On Apr 6, 2012, at 2:57 PM, Axel Rauschmayer wrote:
> I was thinking about Allen’s
>
> class Sub extends mixin(Jane, Jack, Super) {
> }
>
> Which could have the following prototype chain.
>
> Sub -> Jane' -> Jack' -> Super.prototype
>
> A method in a module that works like Prototype’s Object.extend(), but copies
> private properties should suffice.
>
> Variations:
> - Copy Jane and Jack into the same object.
> - Use a class declaration to define the mixins Jane and Jack. Then the
> prototype chain is
> Sub -> Jane.prototype' -> Jack.prototype' -> Super.prototype
I think there is another approach that doesn't require copying. Use a proxy to
define a synthetic prototype object that delegates to one or more mixin
providers:
Sub -> synthesized-mixin-delegator-> Super.prototype
| |
V V
Jane Jack
This is off-the-cuff so I haven't worked out the details but I think it almost
works. I think it will work for string-keyed properties. Unfortunately, as
currently specified it won't work for private name properties because the proxy
traps that would need to do the delegated sideways property lookups are not
passed the actual private name object. Instead they are passed a surrogate
that can be matched against a known private name but which can't be used for a
direct property access. There might be ways to fix that which still don't
expose the actual private name to misuse. For example, perhaps a private name
surrogate could expose a method that does a property lookup using actual
private name without exposing the actual name. The security focused guys would
probably have to tell us whether they could live with that additional exposure.
>
> Quoting Brendan:
>> Including the private-named properties? That would be bad for integrity:
>> Alice can't give Bob an object-as-capability where the private names stay
>> private. Bob can extract them via this hypothetical spread-in-braces and
>> then abuse them (e.g. to brand a counterfeit object and fool Carol into
>> thinking it was from Alice).
This has always been my issue with the integrity constraints that have been
specified for private names. They really get in the way of the
meta-programming. You can have a hight integrity or you can have rich
meta-programming. It isn't clear to me that you can have both at the same time.
>
> I don’t see how that can be avoided. One could have two kinds of private
> names: High-integrity ones and copy-able ones.
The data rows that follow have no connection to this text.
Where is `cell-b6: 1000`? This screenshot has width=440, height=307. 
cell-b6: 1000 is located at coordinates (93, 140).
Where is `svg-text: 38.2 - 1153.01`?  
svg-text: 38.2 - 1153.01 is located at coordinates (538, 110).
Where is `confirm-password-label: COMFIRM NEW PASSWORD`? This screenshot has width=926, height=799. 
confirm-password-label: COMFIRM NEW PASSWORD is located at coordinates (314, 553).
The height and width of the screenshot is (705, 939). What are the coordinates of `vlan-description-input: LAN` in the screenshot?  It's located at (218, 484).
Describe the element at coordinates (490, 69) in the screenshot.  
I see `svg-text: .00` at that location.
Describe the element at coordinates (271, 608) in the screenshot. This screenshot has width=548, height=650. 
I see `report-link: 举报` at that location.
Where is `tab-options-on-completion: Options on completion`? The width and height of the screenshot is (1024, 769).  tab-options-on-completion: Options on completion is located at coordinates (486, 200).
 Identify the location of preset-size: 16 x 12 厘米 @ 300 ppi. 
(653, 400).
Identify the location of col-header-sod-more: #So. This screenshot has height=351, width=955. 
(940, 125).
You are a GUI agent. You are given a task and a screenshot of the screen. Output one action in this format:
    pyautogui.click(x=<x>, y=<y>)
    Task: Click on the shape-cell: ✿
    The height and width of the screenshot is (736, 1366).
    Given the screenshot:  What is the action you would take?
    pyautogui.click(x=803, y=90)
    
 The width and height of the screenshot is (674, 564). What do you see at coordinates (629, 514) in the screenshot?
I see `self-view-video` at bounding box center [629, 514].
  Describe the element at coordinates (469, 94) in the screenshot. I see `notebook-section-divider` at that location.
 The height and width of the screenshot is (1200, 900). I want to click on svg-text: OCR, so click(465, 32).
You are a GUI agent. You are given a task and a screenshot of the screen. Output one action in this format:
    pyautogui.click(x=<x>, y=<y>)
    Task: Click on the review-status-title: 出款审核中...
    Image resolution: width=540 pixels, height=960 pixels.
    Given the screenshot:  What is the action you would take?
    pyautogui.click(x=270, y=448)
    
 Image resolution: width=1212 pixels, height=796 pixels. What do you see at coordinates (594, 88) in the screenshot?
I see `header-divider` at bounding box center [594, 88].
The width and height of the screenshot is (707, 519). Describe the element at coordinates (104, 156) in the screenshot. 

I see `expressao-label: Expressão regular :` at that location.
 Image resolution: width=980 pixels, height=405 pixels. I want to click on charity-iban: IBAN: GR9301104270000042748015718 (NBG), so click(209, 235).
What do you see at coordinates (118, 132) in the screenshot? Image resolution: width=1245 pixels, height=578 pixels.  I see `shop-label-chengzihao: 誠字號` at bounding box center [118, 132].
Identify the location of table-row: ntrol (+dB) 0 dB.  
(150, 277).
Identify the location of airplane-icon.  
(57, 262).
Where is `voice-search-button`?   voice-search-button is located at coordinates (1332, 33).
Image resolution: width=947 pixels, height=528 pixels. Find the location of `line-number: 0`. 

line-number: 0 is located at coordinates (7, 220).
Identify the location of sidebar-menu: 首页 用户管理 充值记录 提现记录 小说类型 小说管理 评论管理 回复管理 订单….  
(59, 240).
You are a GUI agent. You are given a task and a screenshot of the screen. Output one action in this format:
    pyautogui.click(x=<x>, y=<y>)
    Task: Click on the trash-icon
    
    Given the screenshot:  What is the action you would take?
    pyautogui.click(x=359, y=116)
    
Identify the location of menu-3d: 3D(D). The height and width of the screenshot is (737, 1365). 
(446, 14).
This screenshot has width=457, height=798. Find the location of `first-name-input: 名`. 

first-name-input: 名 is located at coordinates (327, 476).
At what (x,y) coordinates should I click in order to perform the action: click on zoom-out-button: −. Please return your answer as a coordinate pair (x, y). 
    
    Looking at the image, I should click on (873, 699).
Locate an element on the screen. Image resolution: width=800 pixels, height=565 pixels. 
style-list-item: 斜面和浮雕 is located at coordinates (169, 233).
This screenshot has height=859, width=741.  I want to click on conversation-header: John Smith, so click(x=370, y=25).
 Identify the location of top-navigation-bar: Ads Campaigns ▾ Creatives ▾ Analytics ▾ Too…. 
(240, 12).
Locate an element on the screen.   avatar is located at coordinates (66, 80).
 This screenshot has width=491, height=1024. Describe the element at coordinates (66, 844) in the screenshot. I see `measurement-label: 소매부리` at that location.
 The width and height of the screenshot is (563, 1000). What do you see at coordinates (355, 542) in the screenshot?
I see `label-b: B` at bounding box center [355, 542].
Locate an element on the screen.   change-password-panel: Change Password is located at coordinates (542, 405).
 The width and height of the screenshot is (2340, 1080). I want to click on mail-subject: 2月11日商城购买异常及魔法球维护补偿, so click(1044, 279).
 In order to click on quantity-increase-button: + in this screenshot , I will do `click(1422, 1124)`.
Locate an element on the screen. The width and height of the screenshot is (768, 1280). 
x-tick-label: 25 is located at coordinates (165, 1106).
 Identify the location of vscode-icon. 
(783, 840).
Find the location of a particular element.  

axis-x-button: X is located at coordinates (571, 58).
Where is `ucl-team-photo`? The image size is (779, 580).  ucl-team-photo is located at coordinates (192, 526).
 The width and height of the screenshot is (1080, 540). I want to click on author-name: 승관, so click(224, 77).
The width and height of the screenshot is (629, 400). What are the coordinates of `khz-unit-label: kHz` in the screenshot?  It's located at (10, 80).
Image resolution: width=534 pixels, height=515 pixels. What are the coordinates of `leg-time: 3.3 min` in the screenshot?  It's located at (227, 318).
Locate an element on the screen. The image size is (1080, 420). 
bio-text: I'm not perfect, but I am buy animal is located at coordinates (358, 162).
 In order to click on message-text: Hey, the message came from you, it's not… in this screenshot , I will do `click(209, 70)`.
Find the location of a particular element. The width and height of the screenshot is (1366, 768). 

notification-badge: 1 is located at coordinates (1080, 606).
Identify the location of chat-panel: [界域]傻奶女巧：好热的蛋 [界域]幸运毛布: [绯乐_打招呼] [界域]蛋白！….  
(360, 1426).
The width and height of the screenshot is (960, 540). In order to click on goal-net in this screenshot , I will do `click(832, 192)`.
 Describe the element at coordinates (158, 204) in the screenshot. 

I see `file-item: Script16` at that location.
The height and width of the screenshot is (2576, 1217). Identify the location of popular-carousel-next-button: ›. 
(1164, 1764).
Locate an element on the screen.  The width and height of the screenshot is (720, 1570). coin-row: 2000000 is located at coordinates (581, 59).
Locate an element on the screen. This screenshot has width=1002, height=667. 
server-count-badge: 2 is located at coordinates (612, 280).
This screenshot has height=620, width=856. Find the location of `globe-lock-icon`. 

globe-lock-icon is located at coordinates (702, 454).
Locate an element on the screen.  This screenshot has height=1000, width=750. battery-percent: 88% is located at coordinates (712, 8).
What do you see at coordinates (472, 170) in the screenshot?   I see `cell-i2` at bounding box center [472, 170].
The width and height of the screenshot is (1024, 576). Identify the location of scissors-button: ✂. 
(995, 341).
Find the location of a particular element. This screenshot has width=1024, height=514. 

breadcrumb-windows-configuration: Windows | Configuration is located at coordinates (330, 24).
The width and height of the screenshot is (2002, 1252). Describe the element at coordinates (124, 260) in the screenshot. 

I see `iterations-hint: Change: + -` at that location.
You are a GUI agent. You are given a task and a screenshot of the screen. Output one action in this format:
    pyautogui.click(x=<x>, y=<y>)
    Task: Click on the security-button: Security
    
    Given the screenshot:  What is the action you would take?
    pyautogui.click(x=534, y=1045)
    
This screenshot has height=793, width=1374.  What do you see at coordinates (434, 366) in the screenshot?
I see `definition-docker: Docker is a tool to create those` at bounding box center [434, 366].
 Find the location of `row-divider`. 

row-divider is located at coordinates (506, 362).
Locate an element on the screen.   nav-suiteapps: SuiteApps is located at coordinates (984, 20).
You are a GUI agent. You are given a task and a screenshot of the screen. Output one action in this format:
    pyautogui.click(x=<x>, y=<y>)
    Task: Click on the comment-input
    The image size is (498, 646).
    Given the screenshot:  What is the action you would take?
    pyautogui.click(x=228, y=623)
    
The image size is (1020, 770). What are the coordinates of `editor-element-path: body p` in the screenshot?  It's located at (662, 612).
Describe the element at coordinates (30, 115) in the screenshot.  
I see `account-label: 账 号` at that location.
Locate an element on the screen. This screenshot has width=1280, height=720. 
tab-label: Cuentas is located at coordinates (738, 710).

That was the rationale behind
http://wiki.ecmascript.org/doku.php?id=harmony:private_name_objects#possible_visibility_flag
. This is something that I pushed quite hard for a while but it didn't seem
to get a lot of traction. One reason, that I have kind of given up on it is
that I don't think many programmer would actually code something like:
const methodName = name.create("printName",true);
to define their meta programmable private names.
However, if we support
private foo; //pretty much means: const foo=name.create("foo")
then maybe it wouldn't be such a leap to also support:
protected bar; //pretty much means: const bar-name.create("bar",true)
In other words, protected gives you a private name that doesn't have the
integrity constraints. This is actually not an unreasonable understanding of
"protected" in the contest of a meta-programable dynamic object system.